Du reste, en dehors de la question de droit, on sait la profonde antipathie que les gens de robe éprouvaient pour les gens de théâtre, et si par aventure les comédiens avaient porté leurs doléances aux pieds du Parlement, ils eussent été honteusement repoussés ; ils connaissaient trop bien ces sentiments pour qu’aucun d’eux s’exposât à un affront qui ne lui eût certes pas été ménagé. On s’explique donc parfaitement comment, pendant tout le dix-huitième siècle, les magistrats n’ont jamais troublé l’Église dans l’application qu’elle faisait de ses lois canoniques contre les comédiens et comment ces derniers n’ont jamais eu recours à la justice des Parlements.

La doctrine de l’Église de France ne se modifia pas jusqu’en 1789. Presque tous les rituels de l’époque reproduisent les anathèmes prononcés par le rituel de Paris contre les comédiens, et lecture en était faite chaque dimanche au prône des paroisses[237]. Mais, comme nous avons déjà eu lieu de le faire remarquer pour le dix-septième siècle, cette doctrine n’était pas immuable, elle variait suivant les diocèses[238].

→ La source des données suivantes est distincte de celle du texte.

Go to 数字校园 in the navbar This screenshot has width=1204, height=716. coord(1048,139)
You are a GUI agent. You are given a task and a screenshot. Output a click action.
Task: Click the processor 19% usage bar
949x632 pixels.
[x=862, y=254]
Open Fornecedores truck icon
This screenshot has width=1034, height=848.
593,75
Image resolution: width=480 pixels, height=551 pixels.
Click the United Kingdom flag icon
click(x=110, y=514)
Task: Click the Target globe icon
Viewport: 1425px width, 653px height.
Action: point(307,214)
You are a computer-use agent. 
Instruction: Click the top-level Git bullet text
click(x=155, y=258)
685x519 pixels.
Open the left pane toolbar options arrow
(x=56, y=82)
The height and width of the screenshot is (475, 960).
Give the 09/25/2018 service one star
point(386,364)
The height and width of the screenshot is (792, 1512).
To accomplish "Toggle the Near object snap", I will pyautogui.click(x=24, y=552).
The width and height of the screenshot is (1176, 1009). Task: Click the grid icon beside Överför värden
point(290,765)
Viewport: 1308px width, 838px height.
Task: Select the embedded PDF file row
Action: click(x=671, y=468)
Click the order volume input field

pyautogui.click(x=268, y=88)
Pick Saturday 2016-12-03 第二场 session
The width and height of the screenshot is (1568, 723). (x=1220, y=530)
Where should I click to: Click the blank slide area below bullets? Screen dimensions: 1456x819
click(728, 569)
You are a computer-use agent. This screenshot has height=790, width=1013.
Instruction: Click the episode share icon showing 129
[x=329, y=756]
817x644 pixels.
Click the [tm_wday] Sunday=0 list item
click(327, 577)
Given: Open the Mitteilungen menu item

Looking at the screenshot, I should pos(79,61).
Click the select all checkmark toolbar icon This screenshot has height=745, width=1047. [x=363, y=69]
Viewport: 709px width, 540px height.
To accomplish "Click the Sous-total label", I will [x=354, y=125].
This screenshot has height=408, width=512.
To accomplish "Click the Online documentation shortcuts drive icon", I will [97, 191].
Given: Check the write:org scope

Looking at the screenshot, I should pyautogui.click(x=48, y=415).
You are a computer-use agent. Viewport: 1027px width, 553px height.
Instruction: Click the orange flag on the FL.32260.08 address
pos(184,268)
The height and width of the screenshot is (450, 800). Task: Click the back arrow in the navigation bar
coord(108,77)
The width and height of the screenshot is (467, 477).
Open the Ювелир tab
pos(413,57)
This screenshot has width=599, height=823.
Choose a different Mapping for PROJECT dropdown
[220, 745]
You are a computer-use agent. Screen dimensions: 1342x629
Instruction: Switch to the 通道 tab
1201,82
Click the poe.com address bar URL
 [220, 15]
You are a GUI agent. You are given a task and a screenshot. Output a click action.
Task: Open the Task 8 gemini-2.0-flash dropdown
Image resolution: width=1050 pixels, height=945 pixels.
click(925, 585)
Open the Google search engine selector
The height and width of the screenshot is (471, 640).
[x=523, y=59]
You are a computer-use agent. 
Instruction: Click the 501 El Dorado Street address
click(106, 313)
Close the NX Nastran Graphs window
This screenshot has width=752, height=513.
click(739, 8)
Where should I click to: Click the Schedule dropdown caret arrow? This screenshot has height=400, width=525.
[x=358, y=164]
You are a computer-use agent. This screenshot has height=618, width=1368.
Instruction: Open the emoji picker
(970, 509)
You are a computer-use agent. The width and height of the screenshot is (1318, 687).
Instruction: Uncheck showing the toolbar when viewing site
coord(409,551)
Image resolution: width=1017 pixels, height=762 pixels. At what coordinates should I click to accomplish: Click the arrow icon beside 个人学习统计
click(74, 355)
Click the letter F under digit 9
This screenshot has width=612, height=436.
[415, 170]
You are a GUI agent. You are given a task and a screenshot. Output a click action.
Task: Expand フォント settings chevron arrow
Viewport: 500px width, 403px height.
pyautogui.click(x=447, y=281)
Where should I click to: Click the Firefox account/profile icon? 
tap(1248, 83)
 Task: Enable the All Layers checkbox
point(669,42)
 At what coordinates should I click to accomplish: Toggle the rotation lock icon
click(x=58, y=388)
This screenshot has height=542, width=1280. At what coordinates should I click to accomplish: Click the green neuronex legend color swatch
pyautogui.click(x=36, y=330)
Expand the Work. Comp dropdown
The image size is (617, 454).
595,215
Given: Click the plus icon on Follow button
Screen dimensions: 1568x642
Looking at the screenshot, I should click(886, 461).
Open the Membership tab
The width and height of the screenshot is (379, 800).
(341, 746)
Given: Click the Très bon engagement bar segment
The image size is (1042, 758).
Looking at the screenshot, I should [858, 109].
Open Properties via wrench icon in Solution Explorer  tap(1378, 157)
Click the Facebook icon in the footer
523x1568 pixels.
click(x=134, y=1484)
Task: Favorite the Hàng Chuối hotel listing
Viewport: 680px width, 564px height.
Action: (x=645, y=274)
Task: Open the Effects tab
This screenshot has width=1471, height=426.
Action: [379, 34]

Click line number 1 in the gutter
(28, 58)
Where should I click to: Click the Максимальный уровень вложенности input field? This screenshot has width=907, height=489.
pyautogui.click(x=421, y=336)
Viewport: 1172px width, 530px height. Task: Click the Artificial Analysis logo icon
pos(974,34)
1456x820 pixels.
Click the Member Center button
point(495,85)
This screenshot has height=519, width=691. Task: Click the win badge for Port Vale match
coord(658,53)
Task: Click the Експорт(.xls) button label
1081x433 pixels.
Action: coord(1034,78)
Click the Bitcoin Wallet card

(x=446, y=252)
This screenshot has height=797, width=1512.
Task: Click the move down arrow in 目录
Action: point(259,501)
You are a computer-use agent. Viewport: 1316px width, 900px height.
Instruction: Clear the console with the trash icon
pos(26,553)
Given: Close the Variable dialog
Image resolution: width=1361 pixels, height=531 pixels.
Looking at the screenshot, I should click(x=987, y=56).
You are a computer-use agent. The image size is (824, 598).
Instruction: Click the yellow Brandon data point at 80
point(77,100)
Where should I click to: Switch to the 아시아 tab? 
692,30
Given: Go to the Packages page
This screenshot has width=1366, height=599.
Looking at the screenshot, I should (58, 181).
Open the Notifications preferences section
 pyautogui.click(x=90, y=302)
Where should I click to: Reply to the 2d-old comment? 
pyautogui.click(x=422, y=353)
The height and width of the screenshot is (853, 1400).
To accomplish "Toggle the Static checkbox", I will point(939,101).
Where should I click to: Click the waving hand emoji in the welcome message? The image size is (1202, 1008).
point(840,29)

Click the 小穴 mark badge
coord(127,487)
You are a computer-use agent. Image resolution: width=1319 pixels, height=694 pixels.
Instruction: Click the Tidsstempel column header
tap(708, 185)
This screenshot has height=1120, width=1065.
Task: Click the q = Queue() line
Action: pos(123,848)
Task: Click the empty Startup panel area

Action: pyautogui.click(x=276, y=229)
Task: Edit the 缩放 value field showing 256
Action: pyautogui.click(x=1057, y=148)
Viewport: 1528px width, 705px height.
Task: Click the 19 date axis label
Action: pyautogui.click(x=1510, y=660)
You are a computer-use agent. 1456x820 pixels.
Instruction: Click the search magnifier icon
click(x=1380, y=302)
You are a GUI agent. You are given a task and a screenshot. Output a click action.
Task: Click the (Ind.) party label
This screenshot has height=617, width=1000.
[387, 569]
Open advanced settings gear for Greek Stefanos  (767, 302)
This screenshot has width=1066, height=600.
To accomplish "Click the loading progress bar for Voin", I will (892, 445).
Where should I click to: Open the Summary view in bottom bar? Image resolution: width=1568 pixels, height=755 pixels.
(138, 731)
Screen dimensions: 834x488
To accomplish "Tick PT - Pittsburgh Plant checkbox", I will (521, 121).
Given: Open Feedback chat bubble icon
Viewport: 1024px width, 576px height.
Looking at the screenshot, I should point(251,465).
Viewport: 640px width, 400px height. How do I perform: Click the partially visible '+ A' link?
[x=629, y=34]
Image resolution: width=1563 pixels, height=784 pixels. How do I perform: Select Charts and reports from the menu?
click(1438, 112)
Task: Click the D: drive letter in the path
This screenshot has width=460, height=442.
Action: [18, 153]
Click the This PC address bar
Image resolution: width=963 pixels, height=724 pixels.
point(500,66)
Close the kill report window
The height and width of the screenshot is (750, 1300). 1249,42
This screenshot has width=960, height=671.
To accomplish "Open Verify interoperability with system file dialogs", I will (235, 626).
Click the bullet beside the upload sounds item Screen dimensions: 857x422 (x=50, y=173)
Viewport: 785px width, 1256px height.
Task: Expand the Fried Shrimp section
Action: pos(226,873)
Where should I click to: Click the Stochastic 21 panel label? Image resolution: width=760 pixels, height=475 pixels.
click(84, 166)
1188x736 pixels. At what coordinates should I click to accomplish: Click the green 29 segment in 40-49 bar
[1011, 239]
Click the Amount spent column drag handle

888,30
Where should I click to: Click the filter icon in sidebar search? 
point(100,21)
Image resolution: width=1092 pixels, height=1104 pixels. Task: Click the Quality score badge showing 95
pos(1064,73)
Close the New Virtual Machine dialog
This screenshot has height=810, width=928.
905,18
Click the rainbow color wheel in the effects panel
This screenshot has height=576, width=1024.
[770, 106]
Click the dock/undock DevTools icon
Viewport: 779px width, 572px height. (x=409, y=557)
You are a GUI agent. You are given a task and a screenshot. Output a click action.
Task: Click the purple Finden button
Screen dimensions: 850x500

[237] Le Dictionnaire universel dogmatique, canonique, historique, par le R. P. Richard (1760), dit textuellement à l’article COMÉDIEN : « Les comédiens sont des personnes infâmes que l’Église déclare publiquement excommuniées tous les dimanches au prône des messes de paroisse, conformément aux décrets des anciens conciles. De là il s’ensuit : 1o qu’ils sont dans un état de damnation ; 2o qu’on ne peut leur accorder ni l’absolution, ni la communion, soit pendant la vie, soit à la mort, ni la sépulture ecclésiastique, à moins qu’ils ne quittent absolument leur profession ; 3o qu’on ne peut rien leur donner sans un grand péché, hors le cas d’une extrême nécessité. »

[238] Les distinctions que nous avons établies pour le dix-septième siècle se reproduisent pendant le dix-huitième ; ainsi il n’est pas fait mention de la sentence d’excommunication dans la formule du prône des rituels de Toul (1700), de Besançon (1715), de Bordeaux (1728), de Sarlat (1729), de Blois (1730), de Périgueux (1733), de Clermont (1733), de Meaux (1734), de Strasbourg (1742), de Soissons (1755), de Châlons (1776), de Nantes (1776), de Paris (1777), de Lodève (1781), de Saint-Dié (1783), de Tours (1785), de Lyon (1787), de Verdun (1787), etc., etc.

Certains rituels regardent les comédiens, les bateleurs et les farceurs comme infâmes par état et à ce titre les éloignent de la communion conjointement avec les concubinaires et les femmes publiques. Tels sont les rituels de Paris (1697), de Bordeaux (1726), de Sarlat (1729), d’Auxerre (1730), de Blois (1730), de Meaux (1734), d’Évreux (1741), de Bourges (1746), de Boulogne (1750), de Soissons (1753), de Clermont (1773), de Limoges (1774), de Poitiers (1776), de Lodève (1781), de Beauvais (1783), de Saint-Dié (1784), de Lyon (1787).

Au contraire, les rituels de Toul (1700), de Besançon (1705), de Metz (1713), de Strasbourg (1742), de Bayeux (1744), de Périgueux (1763), s’expriment comme le rituel romain et n’excluent pas les comédiens des sacrements.

Quelques rituels excluent les gens de théâtre du titre de parrain ; tels sont ceux d’Auxerre (1730), de Clermont (1734), de Bourges (1746), de Soissons (1753), de Limoges (1774), de Lyon (1787). D’autres, au contraire, ne les repoussent en aucune façon ; tels sont ceux de Toul (1700), de Metz (1713), de Besançon (1715), de Bordeaux (1728), de Sarlat (1729), de Blois (1730), de Meaux (1734), d’Évreux (1741), de Strasbourg (1741), de Bayeux (1744), de Tarbes (1751), de Périgueux (1763), de Troyes (1768), de Paris (1777), de Beauvais (1783), de Saint-Dié (1783).